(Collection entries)
______
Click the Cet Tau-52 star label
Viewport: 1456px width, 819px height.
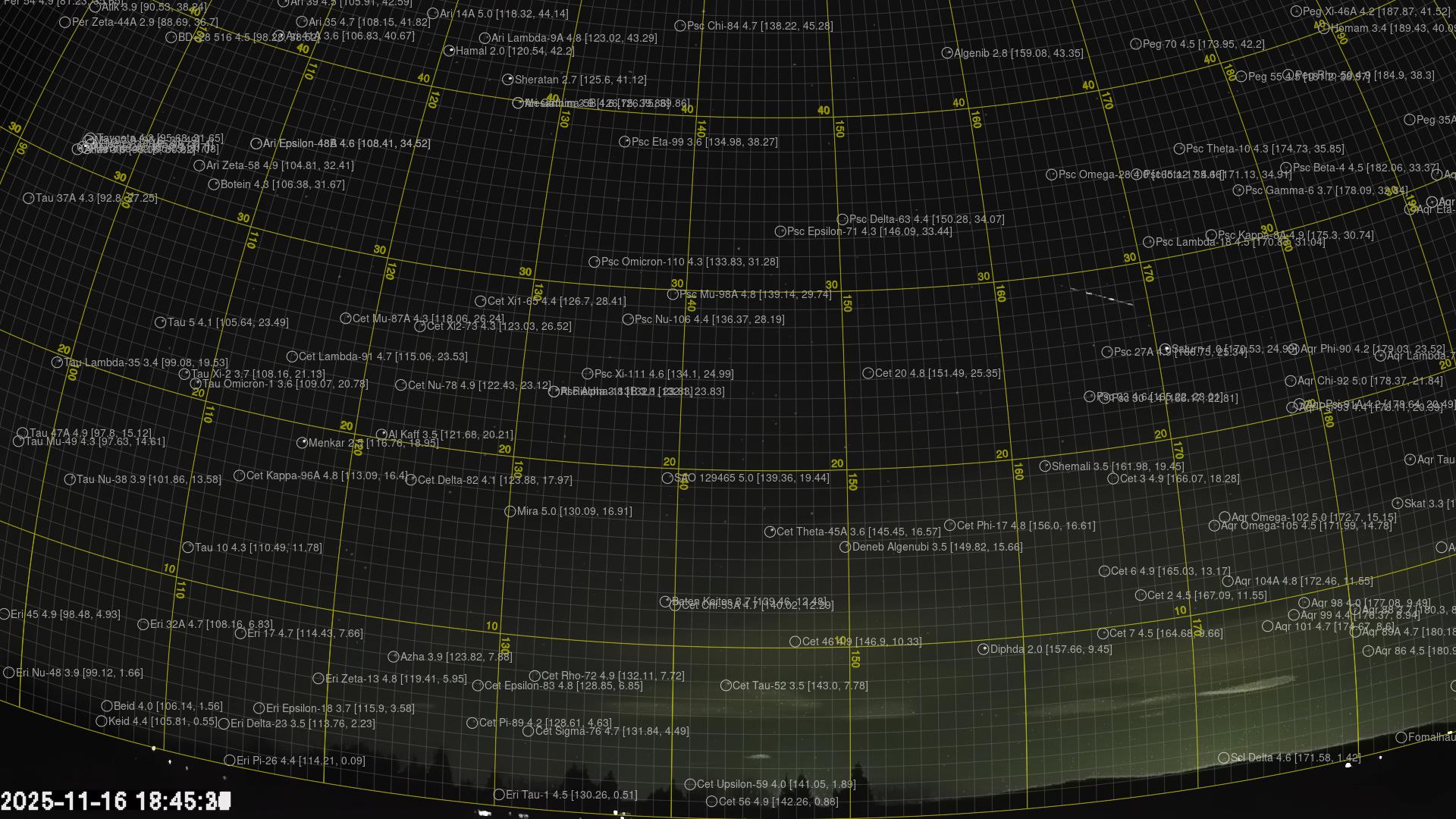click(799, 686)
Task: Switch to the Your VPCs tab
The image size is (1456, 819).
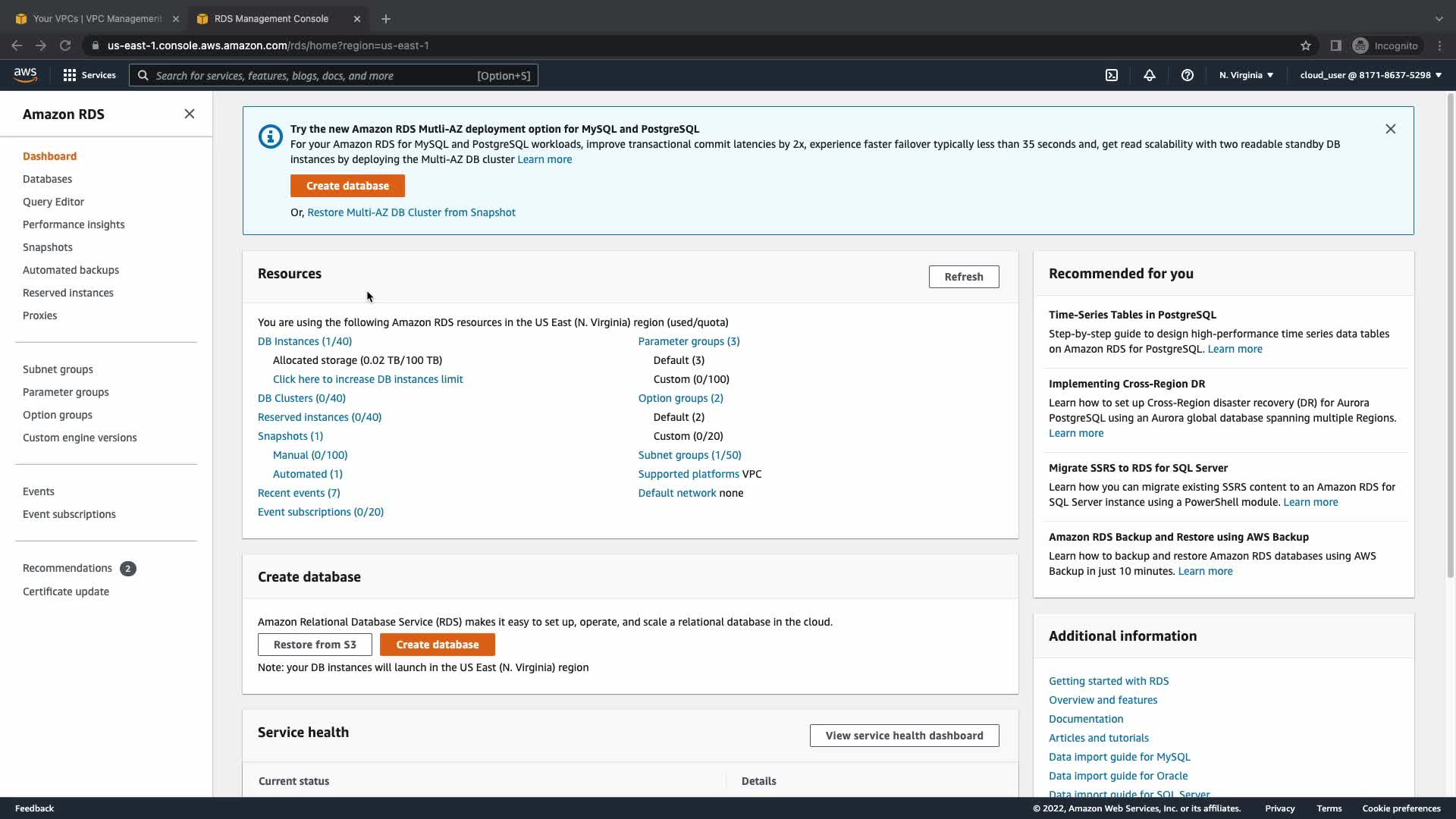Action: [x=97, y=18]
______
**Work required**
Nothing but the lines from the line containing "Task: Switch to the Your VPCs tab" through the last line of the records above should be written out, exactly and without the pictures.

**Reply**
Task: Switch to the Your VPCs tab
The image size is (1456, 819).
Action: [x=97, y=18]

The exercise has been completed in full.